Soal Sanksi Penolak Vaksinasi, MHKI: Jangan Represif!
Ketua Umum Masyarakat Hukum Kesehatan Indonesia (MHKI) Mahesa Pranadipa mengatakan, pemerintah jangan bertindak represif dalam menanggalungi Covid-19 maupun pelaksanakan progran vaksinasi. Sebab itu, Presiden Jokowi tidak perlu terburu-buru mengeluarkan peraturan untuk menjatuhkan sanksi hukum atau denda kepada warga yang tidak mau divaksin.

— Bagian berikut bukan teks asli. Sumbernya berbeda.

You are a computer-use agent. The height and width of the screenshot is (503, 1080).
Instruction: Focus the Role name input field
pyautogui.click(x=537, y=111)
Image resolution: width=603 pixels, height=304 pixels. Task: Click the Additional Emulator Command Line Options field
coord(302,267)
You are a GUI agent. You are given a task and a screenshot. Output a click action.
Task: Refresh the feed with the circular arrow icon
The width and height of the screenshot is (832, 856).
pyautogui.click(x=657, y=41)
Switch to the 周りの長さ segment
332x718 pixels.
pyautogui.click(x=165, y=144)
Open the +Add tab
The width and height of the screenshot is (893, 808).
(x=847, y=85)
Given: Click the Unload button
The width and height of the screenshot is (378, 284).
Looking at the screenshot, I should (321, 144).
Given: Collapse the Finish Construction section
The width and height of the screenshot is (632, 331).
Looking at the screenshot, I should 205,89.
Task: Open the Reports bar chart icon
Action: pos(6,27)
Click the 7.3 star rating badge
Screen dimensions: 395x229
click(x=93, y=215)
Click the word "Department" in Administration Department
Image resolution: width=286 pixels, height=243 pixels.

"Pemerintah lebih baik melakukan pendekatan yang humanis, supaya vaksinasi Covid-19 berjalan lancar, jangan refresif supaya masyarat tidak ketakutan," kata Mahesa kepada Ngopibareng.id, Senin, 15 Februari 2021
Menurut Mahesa, pemerintah harus memahami kalau masyarakat sudah lelah dan cemas karena satu tahun dibelenggu pandemi Covid-19 dengan peraturan yang membatasi kegiatan mereka.
"Buatlah masyarakat itu sadar, mengerti, dengan cara-cara yang humanis, jangan represif," pesannya.
Menghukum orang yang tidak mau divaksin bertentangan dengan ketentuan WHO. "Carut marut penanggulangan pandemi Covid-19 oleh pemerintah jangan ditimpakan kepada masyarskat," pesan Mahesa.
Komisi IX DPR RI secara terpisah menyatakan, pemerintah melanggar kesimpulan atau kesepakatan dalam rapat kerja bersama Menteri Kesehatan (Menkes) Budi Gunadi Sadikin. Pelanggaran yang dimaksud adalah pemerintah mengatur adanya sanksi bagi penolak vaksinasi Covid-19 dalam Peraturan Presiden (Prepres) Nomor 14 tahun 2021.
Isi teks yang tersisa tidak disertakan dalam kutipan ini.